The architecture of need that Oroza describes grows out of the long-term incapacity of government infrastructures or bureaucracies to regulate against urgency; an attitude of disobedience against wholeness or finished products; a cleverness that can make-do with available materials; and a constant care for our social surroundings. This set of conditions, different depending on the locality, apply to
many sectors of DH (and the humanities at large) not simply as analogy, but as lived experience. Minimal computing for us considers a digital scholarly practice that approaches its own self-diagram along these lines.

The we in “what do we need?” are the scholars qua scholars around the world: librarians, professors, students, cultural workers, independent or affiliated to institutions. Needless to say, workers in the humanities have many diverse needs, so we focus here on what we consider the most important shared one: the renewal, dissemination, and preservation of the scholarly record. We take for granted the
intersections of our work with the human record writ large, and the pressing work of scholarly critique of (present) culture, our teaching, and the public humanities.

Our first answers to the question, then, come from an acknowledgment of the hybrid and global future we see being shaped for the scholarly record: parts digital, parts analog.

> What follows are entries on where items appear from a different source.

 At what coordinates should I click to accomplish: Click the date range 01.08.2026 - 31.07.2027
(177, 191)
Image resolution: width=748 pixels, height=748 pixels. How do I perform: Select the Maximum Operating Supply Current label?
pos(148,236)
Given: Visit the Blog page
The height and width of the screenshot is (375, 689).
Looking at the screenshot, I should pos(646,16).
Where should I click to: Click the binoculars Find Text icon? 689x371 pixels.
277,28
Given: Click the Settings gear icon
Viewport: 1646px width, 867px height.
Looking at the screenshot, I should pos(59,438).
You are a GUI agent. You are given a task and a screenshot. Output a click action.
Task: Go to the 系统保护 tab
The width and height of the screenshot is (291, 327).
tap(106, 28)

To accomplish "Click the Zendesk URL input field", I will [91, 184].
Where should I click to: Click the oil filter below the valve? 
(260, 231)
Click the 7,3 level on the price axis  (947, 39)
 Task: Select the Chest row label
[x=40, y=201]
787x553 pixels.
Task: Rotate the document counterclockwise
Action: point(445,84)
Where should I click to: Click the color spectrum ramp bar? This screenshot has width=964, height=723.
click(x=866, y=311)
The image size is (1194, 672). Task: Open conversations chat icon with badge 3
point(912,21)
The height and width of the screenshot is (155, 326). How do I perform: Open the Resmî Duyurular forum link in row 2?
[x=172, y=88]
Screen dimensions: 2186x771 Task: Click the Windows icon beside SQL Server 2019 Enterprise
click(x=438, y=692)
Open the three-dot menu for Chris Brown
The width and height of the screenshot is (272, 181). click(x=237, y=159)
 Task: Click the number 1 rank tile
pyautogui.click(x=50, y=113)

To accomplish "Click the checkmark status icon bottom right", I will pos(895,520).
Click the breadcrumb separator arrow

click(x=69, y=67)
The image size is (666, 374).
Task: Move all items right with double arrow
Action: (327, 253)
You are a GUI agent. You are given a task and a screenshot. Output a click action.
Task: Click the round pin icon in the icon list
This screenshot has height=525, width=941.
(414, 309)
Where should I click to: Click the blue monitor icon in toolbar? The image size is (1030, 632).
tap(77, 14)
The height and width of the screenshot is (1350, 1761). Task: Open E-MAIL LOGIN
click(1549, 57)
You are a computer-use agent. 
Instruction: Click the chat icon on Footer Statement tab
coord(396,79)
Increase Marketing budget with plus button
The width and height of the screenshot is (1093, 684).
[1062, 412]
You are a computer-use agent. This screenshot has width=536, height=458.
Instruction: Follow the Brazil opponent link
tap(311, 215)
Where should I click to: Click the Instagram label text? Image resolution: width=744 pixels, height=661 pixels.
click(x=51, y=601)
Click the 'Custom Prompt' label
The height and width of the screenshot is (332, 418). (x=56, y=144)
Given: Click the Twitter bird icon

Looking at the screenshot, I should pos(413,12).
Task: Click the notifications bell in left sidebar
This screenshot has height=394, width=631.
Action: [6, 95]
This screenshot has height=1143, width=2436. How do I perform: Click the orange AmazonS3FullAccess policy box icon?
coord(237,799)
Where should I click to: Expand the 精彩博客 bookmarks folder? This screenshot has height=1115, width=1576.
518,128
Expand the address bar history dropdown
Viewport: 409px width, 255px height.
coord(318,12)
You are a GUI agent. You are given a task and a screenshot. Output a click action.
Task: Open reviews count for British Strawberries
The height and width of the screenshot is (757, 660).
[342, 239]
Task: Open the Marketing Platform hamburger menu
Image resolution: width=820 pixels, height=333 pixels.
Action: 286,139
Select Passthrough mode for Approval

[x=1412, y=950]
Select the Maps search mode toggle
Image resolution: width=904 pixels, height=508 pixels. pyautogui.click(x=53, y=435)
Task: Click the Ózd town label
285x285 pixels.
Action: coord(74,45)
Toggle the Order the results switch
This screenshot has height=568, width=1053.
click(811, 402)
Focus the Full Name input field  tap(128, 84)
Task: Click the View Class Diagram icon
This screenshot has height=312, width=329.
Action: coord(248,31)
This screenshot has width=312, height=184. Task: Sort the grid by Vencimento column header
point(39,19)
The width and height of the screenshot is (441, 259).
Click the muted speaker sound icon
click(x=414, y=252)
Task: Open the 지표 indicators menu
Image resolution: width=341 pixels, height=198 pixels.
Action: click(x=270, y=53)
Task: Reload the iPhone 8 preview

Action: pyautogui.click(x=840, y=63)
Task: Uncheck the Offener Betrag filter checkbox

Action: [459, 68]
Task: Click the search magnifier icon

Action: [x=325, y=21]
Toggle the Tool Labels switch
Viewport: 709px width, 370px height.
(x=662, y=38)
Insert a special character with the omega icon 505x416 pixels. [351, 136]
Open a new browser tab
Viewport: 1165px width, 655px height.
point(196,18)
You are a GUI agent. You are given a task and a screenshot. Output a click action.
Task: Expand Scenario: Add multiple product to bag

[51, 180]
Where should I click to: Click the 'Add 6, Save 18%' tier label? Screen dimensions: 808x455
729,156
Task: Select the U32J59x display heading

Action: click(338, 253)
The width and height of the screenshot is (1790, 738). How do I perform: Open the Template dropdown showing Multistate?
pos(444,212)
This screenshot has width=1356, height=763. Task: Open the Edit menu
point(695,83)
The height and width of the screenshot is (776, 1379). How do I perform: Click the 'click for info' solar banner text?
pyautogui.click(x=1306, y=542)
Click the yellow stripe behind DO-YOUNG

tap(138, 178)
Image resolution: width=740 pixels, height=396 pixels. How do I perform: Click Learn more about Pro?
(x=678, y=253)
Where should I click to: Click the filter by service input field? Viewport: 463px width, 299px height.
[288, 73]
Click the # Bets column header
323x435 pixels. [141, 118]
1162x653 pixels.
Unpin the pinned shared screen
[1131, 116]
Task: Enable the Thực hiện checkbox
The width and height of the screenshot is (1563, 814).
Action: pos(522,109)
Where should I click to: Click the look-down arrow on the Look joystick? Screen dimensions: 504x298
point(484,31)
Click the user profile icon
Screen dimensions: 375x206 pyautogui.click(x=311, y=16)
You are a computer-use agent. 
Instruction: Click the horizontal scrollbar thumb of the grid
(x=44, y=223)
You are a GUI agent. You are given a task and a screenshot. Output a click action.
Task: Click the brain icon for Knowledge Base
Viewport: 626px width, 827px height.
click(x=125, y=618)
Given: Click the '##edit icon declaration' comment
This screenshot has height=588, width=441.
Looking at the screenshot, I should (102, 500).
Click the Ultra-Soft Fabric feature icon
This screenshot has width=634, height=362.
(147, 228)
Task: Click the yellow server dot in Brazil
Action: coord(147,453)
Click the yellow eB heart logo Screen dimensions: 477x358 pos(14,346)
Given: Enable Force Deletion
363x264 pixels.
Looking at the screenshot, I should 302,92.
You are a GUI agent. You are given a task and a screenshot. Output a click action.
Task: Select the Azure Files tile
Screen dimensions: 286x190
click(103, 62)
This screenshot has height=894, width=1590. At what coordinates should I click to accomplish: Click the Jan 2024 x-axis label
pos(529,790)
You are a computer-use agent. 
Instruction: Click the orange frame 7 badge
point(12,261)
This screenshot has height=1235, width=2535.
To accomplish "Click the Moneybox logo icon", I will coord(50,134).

In this new media environment we continue to protect, study, and renew the analog, as we attempt to harness the new media in smart, ethical, and sustainable ways. For several reasons, this implies learning how to produce,
disseminate, and preserve digital scholarship ourselves, without the help we can’t get, even as we fight to build the infrastructures we need at the intersection of, with, and beyond institutional libraries and schools. To reiterate, our minimal computing does not stand in as a universal call, but rather as a localizable space [page 30] for new questions and practices, an injunction to constantly repeat the question,

“what do we need?”

Most scholars need to write and make public.”